The primary purpose of the bill is the sale of lands of tenants in common for division, upon the ground that they cannot be equitably divided in kind. The suit is by the husband against the wife.
In Miles v. Miles, 207 Ala. 57, 91 So. 886, the bill was held good as against the grounds of demurrer assigned. Following Mitchell v. Mitchell, 101 Ala. 183, 13 So. 147, we held that such a bill cannot be maintained by the husband against the wife, over her objection, when the land constitutes the homestead.
The question of homestead, vel non, was made an issue on the hearing upon the merits and decided against Sallie Miles, the wife.

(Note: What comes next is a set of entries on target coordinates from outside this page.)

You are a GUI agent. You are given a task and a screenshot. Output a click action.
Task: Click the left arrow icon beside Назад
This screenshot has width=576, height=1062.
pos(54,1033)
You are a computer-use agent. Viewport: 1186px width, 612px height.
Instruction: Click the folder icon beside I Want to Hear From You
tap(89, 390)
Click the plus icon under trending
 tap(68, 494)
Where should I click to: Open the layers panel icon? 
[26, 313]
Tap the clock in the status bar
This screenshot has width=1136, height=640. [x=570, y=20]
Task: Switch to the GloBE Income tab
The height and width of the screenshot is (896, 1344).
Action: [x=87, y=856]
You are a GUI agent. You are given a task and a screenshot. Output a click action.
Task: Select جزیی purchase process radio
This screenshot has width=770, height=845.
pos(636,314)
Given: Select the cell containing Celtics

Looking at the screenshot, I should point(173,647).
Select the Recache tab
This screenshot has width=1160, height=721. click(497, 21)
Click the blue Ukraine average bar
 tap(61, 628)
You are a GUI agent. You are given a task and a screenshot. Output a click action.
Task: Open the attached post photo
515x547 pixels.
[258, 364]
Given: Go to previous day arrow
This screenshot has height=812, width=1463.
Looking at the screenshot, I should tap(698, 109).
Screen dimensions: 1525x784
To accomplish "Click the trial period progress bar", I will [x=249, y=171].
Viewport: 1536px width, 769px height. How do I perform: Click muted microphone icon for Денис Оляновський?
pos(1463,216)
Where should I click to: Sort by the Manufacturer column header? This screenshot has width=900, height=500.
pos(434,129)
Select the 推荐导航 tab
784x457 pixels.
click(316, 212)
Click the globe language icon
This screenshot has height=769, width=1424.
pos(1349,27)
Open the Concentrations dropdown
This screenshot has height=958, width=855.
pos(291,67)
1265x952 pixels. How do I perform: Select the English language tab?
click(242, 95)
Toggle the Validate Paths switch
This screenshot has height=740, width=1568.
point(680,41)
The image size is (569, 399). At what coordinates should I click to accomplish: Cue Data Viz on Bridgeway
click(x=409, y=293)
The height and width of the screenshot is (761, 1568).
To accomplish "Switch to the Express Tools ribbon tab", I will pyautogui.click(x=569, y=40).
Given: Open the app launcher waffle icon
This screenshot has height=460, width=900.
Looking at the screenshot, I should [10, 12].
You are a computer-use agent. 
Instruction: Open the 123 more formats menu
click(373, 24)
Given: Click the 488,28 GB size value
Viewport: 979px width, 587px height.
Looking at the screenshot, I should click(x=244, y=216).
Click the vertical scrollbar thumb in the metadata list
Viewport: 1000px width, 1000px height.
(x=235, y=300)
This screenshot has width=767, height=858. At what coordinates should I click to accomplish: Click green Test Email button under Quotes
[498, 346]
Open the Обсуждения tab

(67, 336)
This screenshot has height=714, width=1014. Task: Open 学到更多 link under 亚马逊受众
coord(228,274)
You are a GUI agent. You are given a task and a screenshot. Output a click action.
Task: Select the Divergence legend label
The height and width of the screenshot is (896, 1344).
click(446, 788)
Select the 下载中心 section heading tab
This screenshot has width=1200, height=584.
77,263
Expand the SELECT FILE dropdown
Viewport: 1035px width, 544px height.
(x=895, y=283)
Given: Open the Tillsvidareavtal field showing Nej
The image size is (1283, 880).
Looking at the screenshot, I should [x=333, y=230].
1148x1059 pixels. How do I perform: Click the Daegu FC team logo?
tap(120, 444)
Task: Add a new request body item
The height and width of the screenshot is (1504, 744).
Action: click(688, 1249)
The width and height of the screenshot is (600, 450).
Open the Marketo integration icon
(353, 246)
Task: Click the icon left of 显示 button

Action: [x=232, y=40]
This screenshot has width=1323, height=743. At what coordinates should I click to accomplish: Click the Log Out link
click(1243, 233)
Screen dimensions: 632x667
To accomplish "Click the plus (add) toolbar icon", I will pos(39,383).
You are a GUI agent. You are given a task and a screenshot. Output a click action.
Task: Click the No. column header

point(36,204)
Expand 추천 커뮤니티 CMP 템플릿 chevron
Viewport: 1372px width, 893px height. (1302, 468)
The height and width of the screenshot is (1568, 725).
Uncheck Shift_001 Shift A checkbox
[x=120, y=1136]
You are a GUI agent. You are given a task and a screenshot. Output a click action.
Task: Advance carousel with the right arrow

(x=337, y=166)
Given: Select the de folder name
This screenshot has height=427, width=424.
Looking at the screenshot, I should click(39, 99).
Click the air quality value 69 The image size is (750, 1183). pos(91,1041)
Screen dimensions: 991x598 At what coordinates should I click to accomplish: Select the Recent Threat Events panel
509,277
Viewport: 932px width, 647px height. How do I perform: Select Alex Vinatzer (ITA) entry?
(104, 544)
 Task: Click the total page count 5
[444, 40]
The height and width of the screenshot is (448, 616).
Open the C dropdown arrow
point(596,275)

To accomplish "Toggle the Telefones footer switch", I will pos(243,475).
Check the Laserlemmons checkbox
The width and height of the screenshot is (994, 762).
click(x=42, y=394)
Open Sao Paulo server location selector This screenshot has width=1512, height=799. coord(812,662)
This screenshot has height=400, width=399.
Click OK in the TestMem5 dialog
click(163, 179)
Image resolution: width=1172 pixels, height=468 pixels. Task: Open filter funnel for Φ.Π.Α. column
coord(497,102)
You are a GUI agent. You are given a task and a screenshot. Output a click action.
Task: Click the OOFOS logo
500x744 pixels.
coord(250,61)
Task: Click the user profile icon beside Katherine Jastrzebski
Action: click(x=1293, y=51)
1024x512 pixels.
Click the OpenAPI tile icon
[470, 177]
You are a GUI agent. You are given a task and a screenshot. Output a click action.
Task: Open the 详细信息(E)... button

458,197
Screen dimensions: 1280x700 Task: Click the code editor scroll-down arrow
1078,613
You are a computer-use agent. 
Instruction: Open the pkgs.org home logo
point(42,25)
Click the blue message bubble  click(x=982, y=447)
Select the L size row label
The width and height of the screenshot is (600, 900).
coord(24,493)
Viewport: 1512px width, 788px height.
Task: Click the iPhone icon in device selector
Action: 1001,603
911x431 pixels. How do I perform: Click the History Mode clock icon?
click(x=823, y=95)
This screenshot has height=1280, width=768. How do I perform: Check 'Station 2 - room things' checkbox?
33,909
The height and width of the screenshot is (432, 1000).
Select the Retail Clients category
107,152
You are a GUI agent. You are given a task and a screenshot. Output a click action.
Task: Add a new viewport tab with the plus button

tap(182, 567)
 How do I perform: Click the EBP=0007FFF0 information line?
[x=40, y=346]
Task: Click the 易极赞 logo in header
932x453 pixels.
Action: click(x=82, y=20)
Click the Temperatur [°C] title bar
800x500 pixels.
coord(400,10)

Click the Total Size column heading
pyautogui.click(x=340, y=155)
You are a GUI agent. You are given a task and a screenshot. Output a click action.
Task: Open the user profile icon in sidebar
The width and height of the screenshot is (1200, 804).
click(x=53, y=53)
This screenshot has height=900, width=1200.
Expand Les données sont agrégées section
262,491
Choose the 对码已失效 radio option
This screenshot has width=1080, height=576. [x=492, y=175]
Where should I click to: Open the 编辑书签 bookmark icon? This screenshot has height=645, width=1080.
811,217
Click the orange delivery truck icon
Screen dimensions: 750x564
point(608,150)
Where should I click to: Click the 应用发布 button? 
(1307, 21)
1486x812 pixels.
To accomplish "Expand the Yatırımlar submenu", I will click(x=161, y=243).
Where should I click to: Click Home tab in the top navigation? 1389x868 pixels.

The evidence, without conflict, shows that both husband and wife ceased to occupy the residence, and that the wife rented it and received the rents for about two years before the bill was filed, and that a short time before suit brought she had leased it for a term of years. No declaration of claim was filed.
In Fuller v. American Supply Co., 185 Ala. 512, 64 So. 549, we reviewed the decisions and statutes touching the abandonment of the homestead. It was held that the owner who quits his homestead temporarily with intent to return, and without letting it to rent, does not forfeit his homestead right, though he fails to file a declaration pursuant to section 4192 of the Code of 1907. *Page 28
In Smith Lumber Co. v. Garry, 202 Ala. 473, 80 So. 857, we held that the effect of the amendment wrought by the above section "is to render any leasing which transfers the exclusive possession to the lessee for any definite term an abandonment of the homestead right, unless it is saved by the statutory declaration and claim required, and to perserve the homestead right, if so claimed, regardless of the term of the lease." The latter decision covers the case at bar, and the court below properly held the homestead abandoned.
The original bill covers three adjoining lots, 8, 9, and 10, of Emma Shaw survey in East Birmingham. By amendment lot No. 9 was stricken out. It is insisted this lot should have been treated as part of the property in the matter of division or sale. It clearly appears this lot was purchased, paid for in cash, and deeded to Tom Miles in March, 1905. It appears the other two lots or one of them probably was purchased at the same time and part payment made thereon. In April following the deed to two lots, 8 and 9, was made to Tom and Sallie Miles jointly, and both executed notes and mortgage to secure the purchase money. In September following a deed to lot 10, expressing a nominal consideration, was executed to them jointly. We are satisfied from the evidence that lot 9 was included in the joint deed by mistake in description; that the deed of September was to correct this. This was the occasion of the collateral agreement showing the purchase-money mortgage was for purchase money due on lots 8 and 10, instead of 8 and 9, but stipulating that the mortgage on 9 should still stand in lieu of mortgage on No. 10. These facts did not create an estoppel against Tom to claim No. 9 as his individual property.
By answer and cross-bill Sallie sets up a claim in equity to the entire property, on the theory that she paid the whole of the purchase money, and the moiety held by Tom in lots 8 and 10 is held in trust for her. Much testimony and argument is directed to this question. Each of the parties claims to have paid it all. As to lot 9 it is agreed the purchase money was brought from Tennessee on their removal to Birmingham. Both claim the money. As to lots 8 and 10, the purchase money, with possible exception of $50, was evidenced by 15 notes of $30 each, and one of $20, payable monthly. They matured in 1905 and 1906, their early days in Birmingham.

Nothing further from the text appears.